→ STATED PROBLEM
Count the lines in the records below that contain the string "screenshot". State only the number.
╭─ STORED RECORDS
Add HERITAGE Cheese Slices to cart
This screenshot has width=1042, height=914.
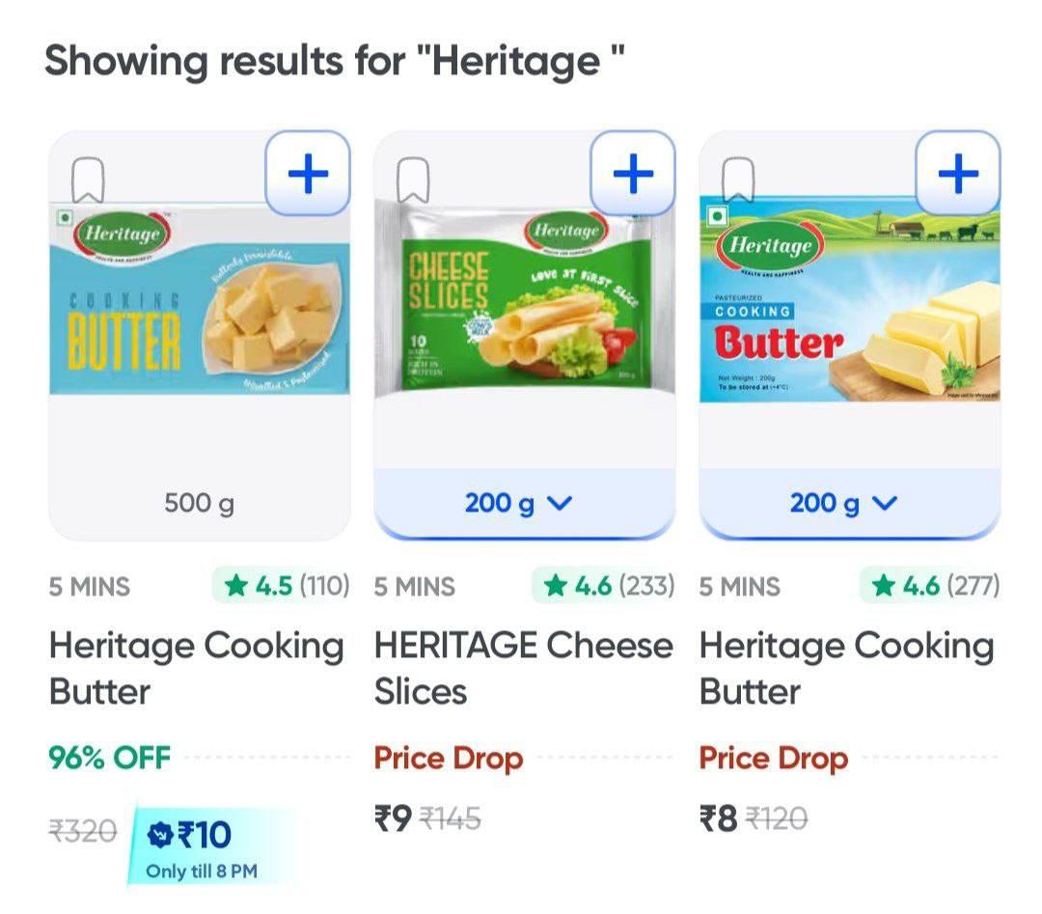point(633,174)
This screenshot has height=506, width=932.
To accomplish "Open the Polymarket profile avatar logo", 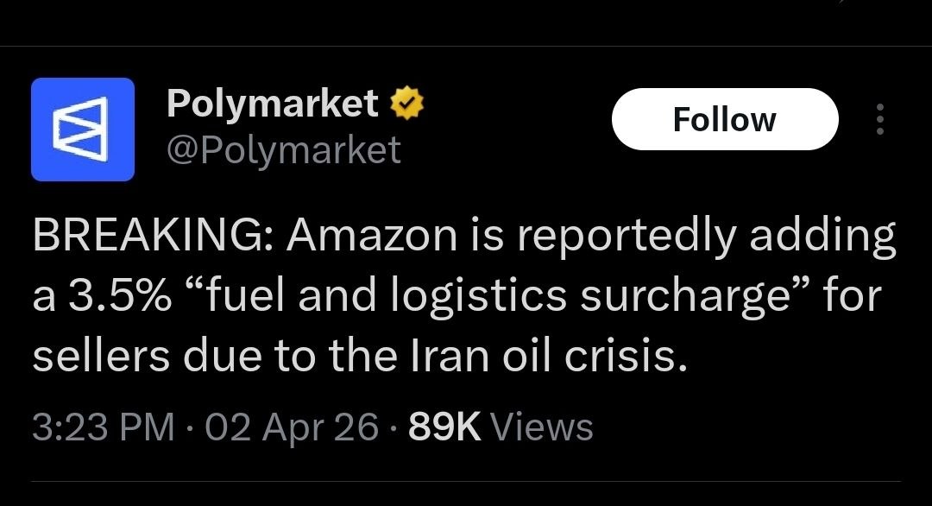I will pos(83,130).
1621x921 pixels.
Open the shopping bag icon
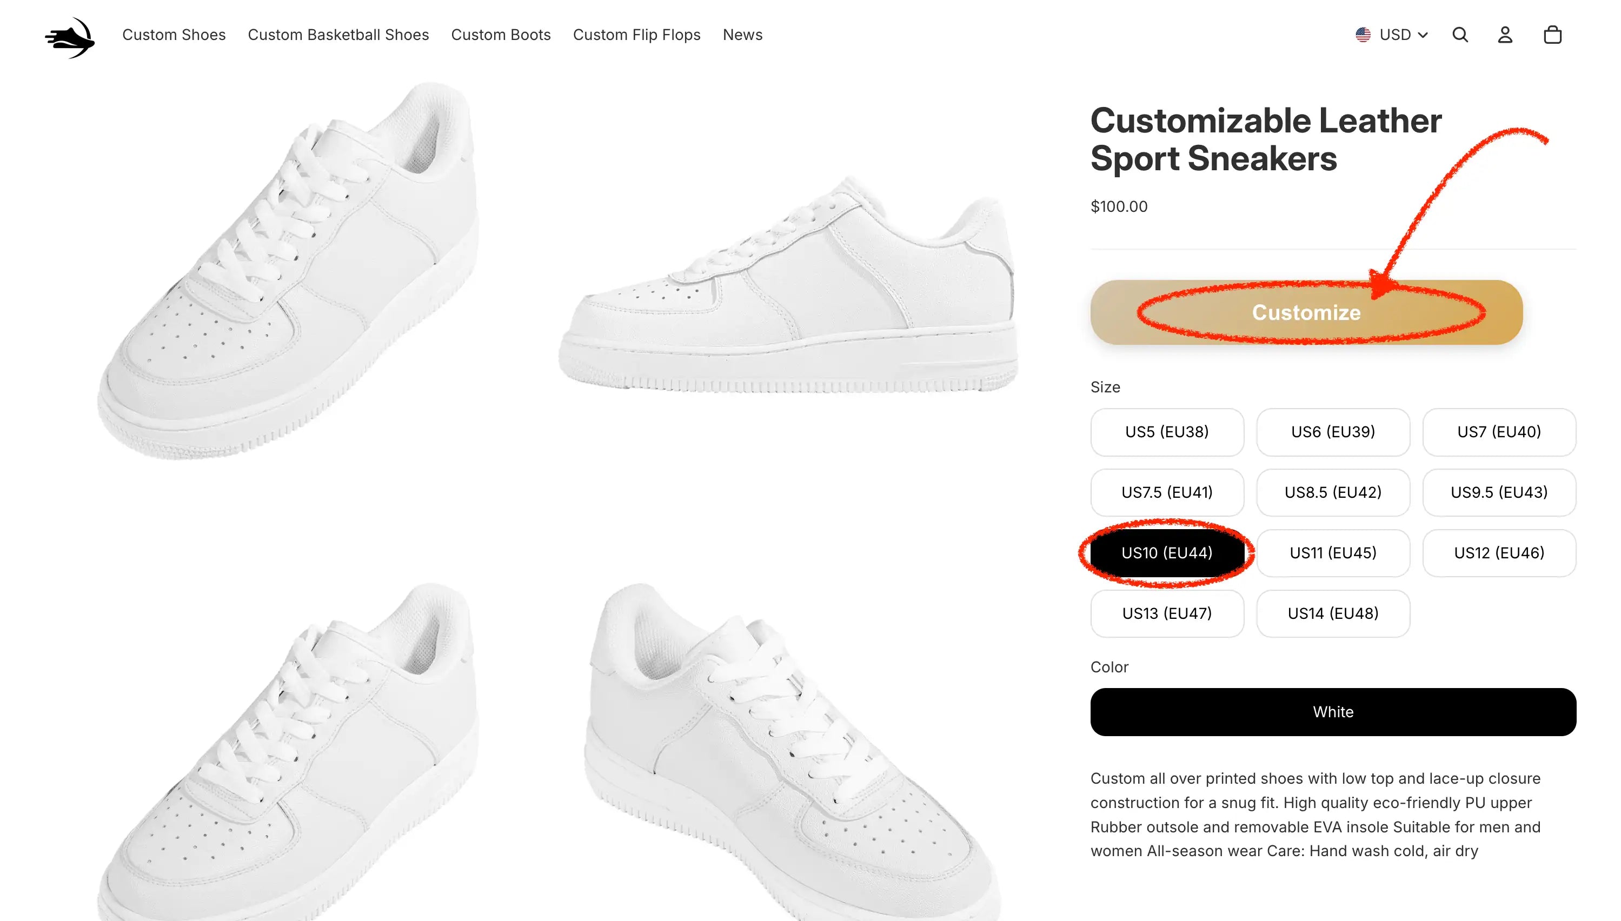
╰─
→ ANSWER
2